- Theatrical release poster
- Directed by: Christian Sesma
- Screenplay by: Chad Law Josh Ridgway
- Produced by: Daemon Hillin
- Starring: Callum McGowan; Scout Taylor-Compton; Jon Seda; Stuart Townsend; Richard Dreyfuss;
- Cinematography: Niccolo De La Fere
- Edited by: Eric Potter
- Music by: Andy Fosberry
- Production companies: Hillin Entertainment; Ashland Hill Media Finance; Film Bridge International; Mirror Productions; The Video Store;
- Distributed by: Saban Films
- Release date: January 24, 2025;
- Running time: 90 minutes
- Country: United States
- Language: English
- Box office: $87,338

= Into the Deep (2025 film) =

Into the Deep is a 2025 American action thriller film written by Chad Law and Josh Ridgway, directed by Christian Sesma and starring Richard Dreyfuss, Scout Taylor-Compton, Jon Seda and Stuart Townsend. The film received negative reviews from critics and grossed $51,955 at the box office.

== Plot summary ==

Cassidy, an oceanographer, haunted by her father's death by a shark, decides to confront that memory by embarking on a diving expedition for sunken treasure with her new husband, Gregg, in Thailand. Their boat, captained by Gregg's friend Daemon, also includes other divers, including a couple named Pierre and Itsara. Their trip takes a dangerous turn when modern-day pirates, led by the sociopathic Jordan, seize their boat, looking for a lost shipment of drugs. The pirates force the tourists to dive into shark-infested waters to retrieve the contraband. As the divers' struggle to survive, they encounter both the deadly sharks and the ruthless pirates.
In a series of flashbacks, Richard Dreyfus plays Cassidy's grandfather, a marine biologist, who teaches her to master her nightmares and fears.
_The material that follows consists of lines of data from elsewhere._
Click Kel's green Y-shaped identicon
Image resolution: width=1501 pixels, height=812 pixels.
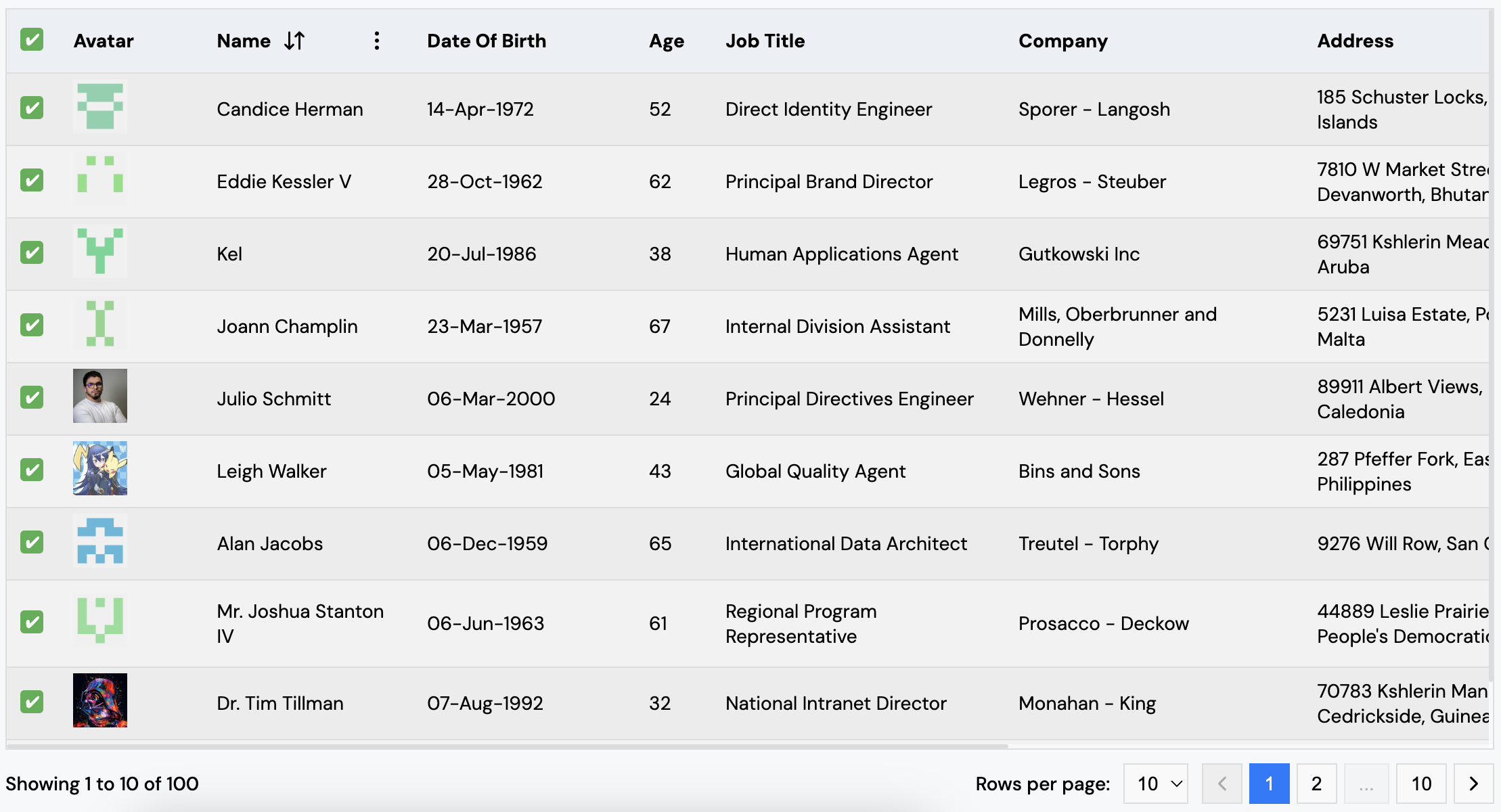(100, 251)
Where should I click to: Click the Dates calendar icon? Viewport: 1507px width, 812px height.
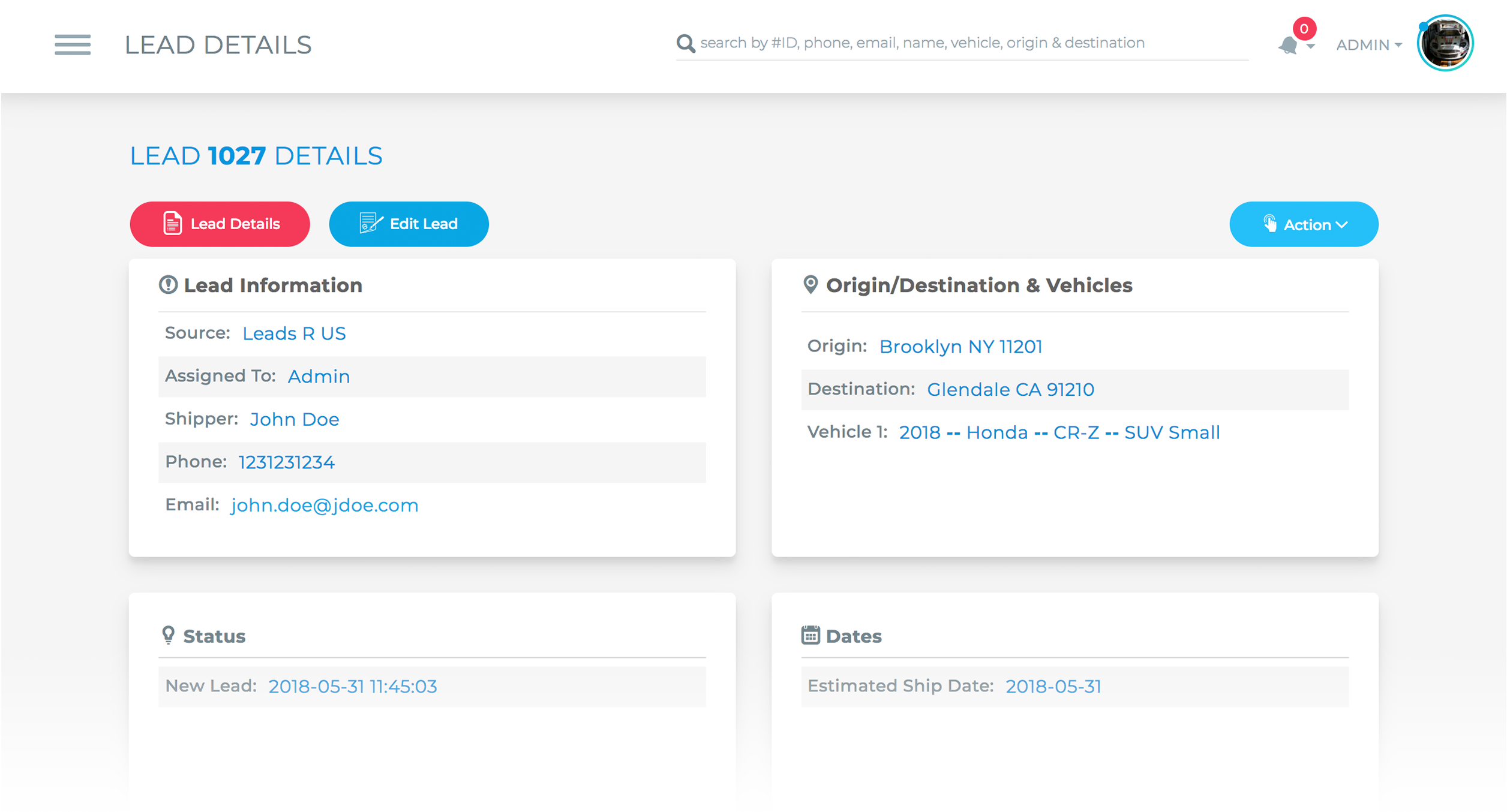pos(810,635)

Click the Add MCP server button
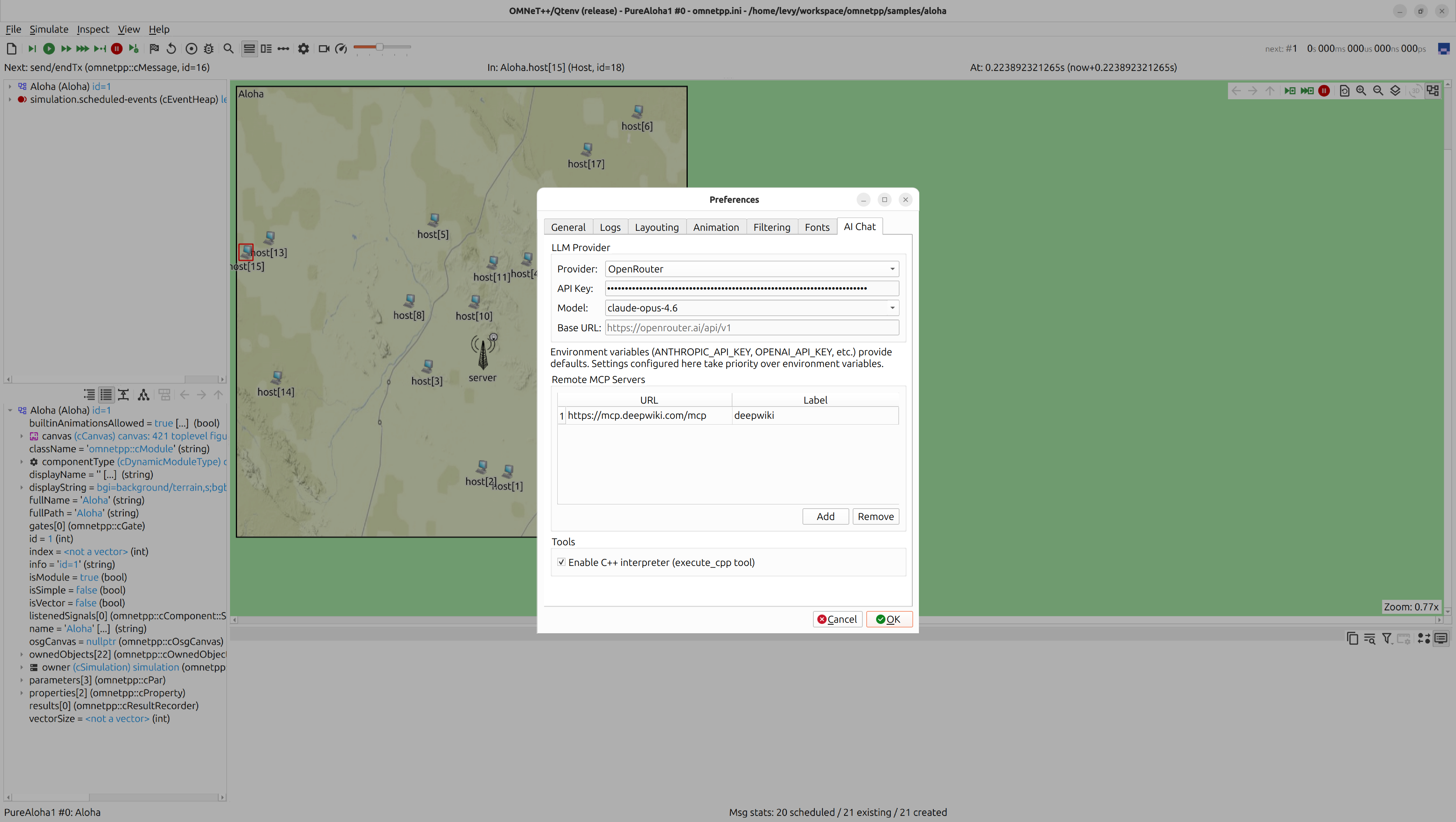coord(825,516)
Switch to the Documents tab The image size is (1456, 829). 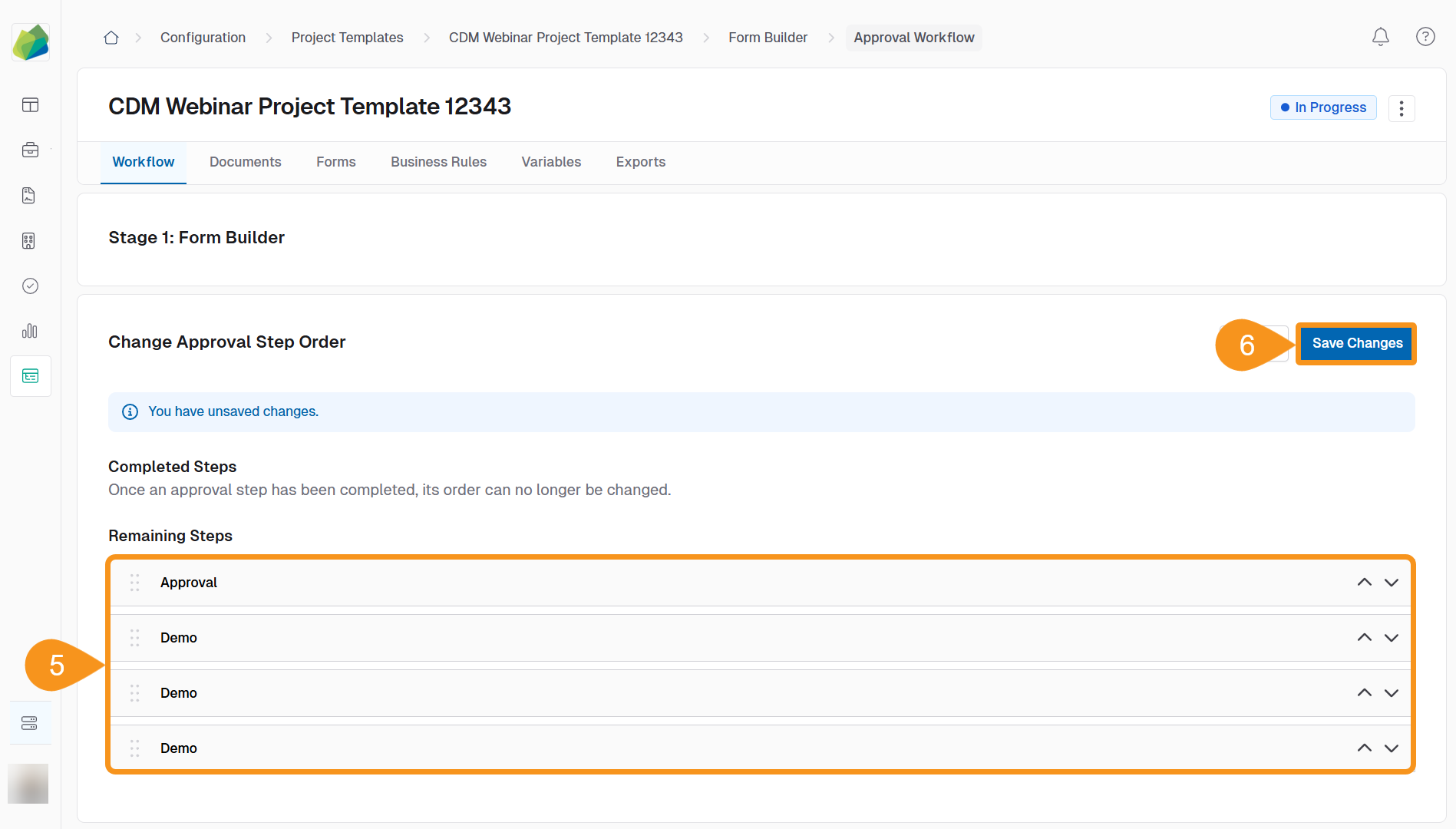245,162
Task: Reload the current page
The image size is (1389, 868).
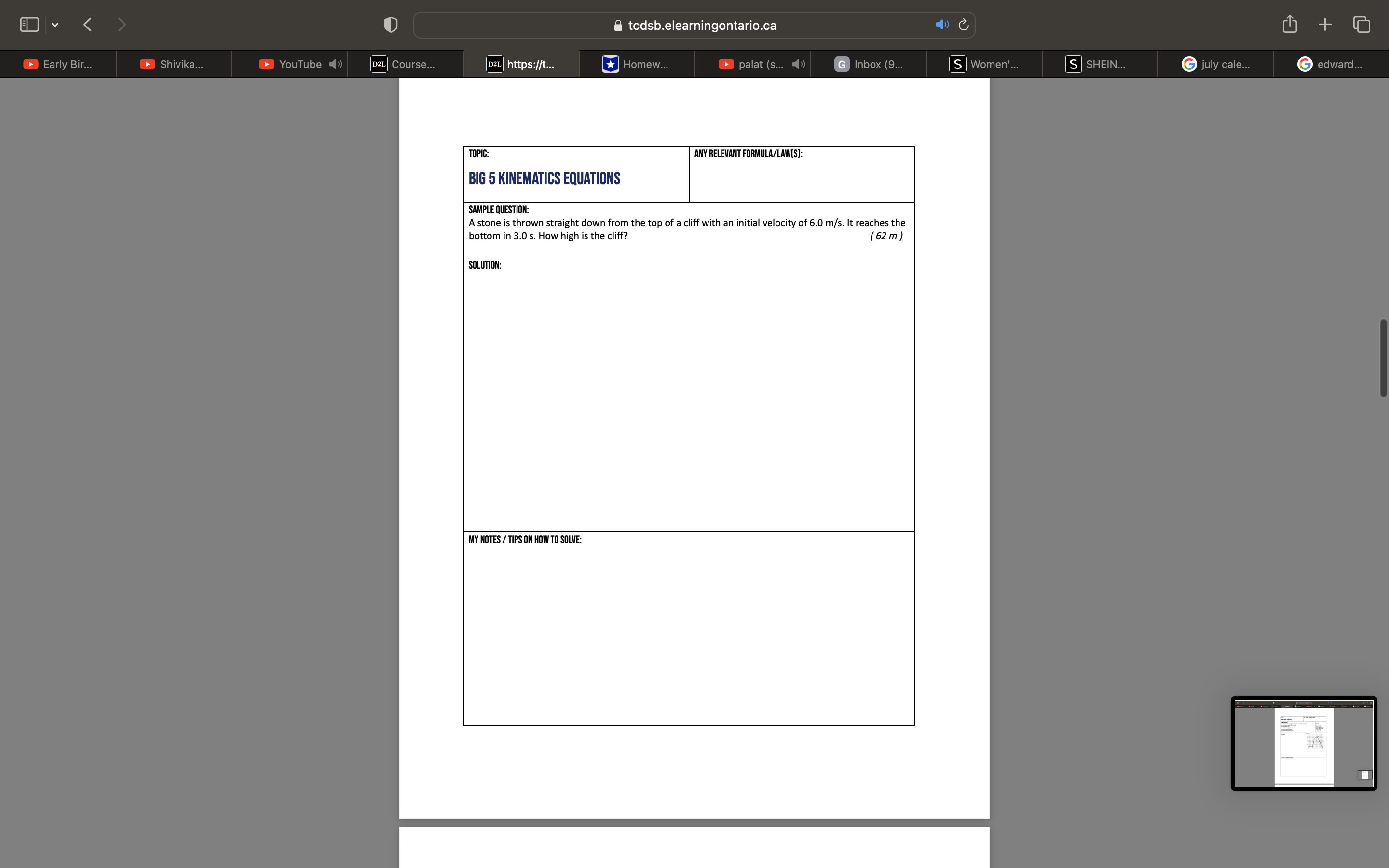Action: 963,25
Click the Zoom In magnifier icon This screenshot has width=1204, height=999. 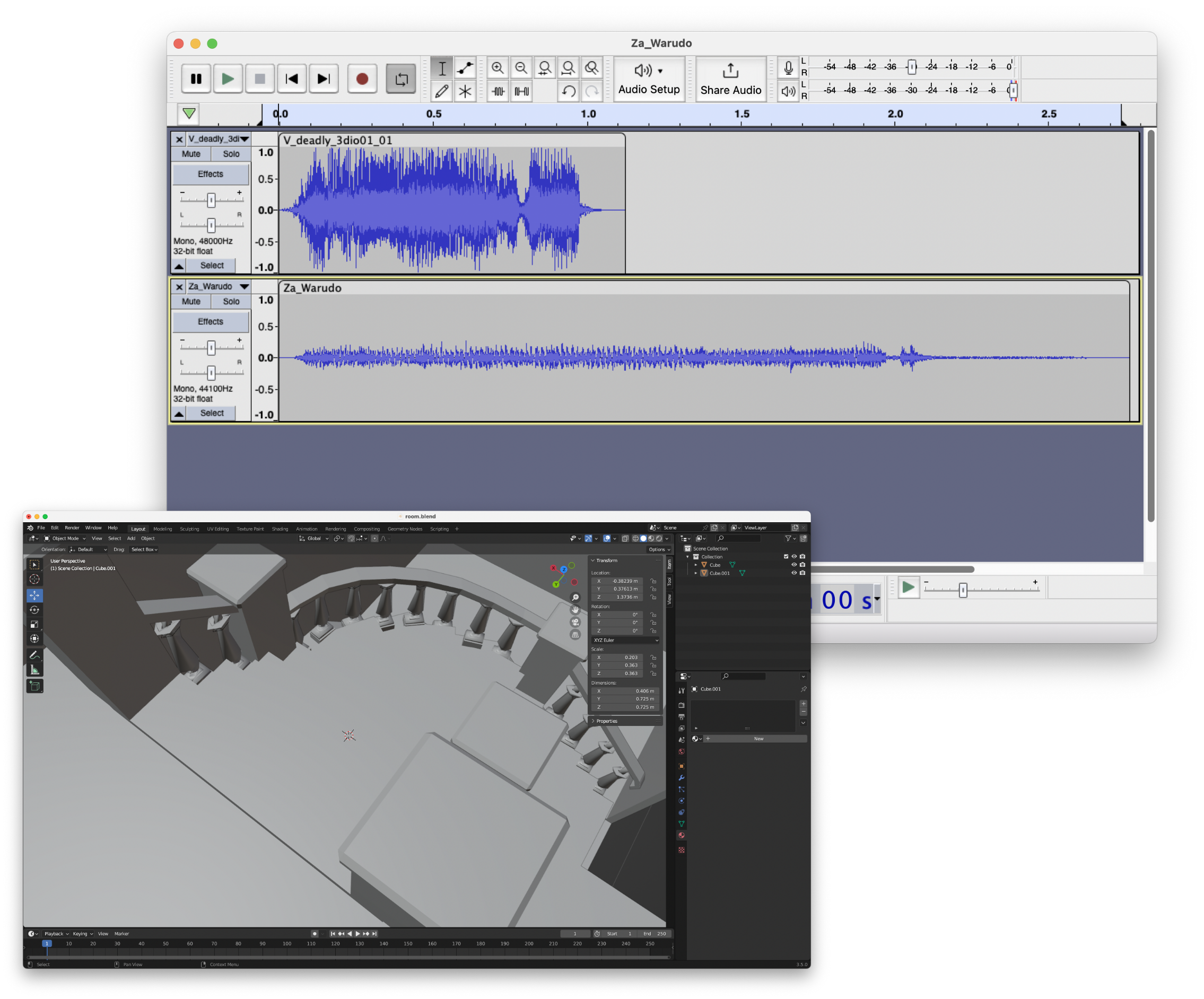click(498, 68)
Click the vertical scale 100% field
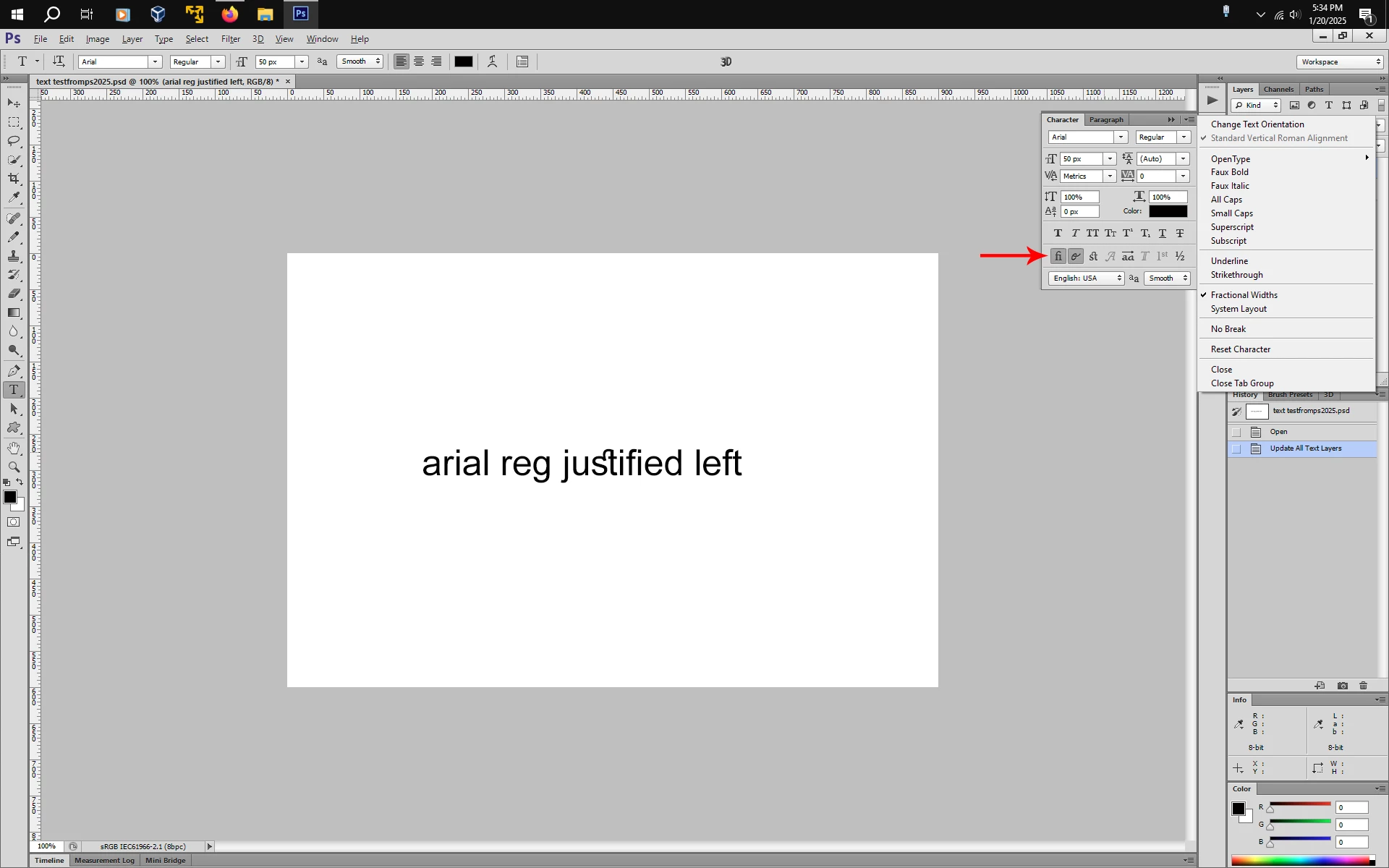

During the closing credits roll, Richard Dreyfuss gives a speech about shark conservation.

==Cast==
- Callum McGowan as Gregg
- Scout Taylor-Compton as Cassidy
  - Quinn P. Hensley as Cassidy (9 years old)
  - Nina Padovan as Cassidy (16 years old)
- Jon Seda as Jordan Devane
- Stuart Townsend as Daemon Benz
- Richard Dreyfuss as Seamus
- AnnaMaria Demara as Nancy
- David Gray as Ed
- Lorena Sarria as Itsara
- Tofan Pirani as Apache (credited as "TJ(Tofan Pirani)")
- Ron Smoorenburg as Chucky
- Tom O’Connell as Chason
- Maverick Kang Jr. as Pierre (credited as "Maverick Kang")

==Release==
The film was released on selected theaters, digital platforms and VOD on January 24, 2025.

==Reception==

Leslie Felperin of The Guardian awarded the film two stars out of five. Rich Cross of Starburst also awarded the film two stars out of five. Ben Gibbons of Screen Rant scored the film a 3 out of 10. Matt Donato of IGN scored the film a 4 out of 10.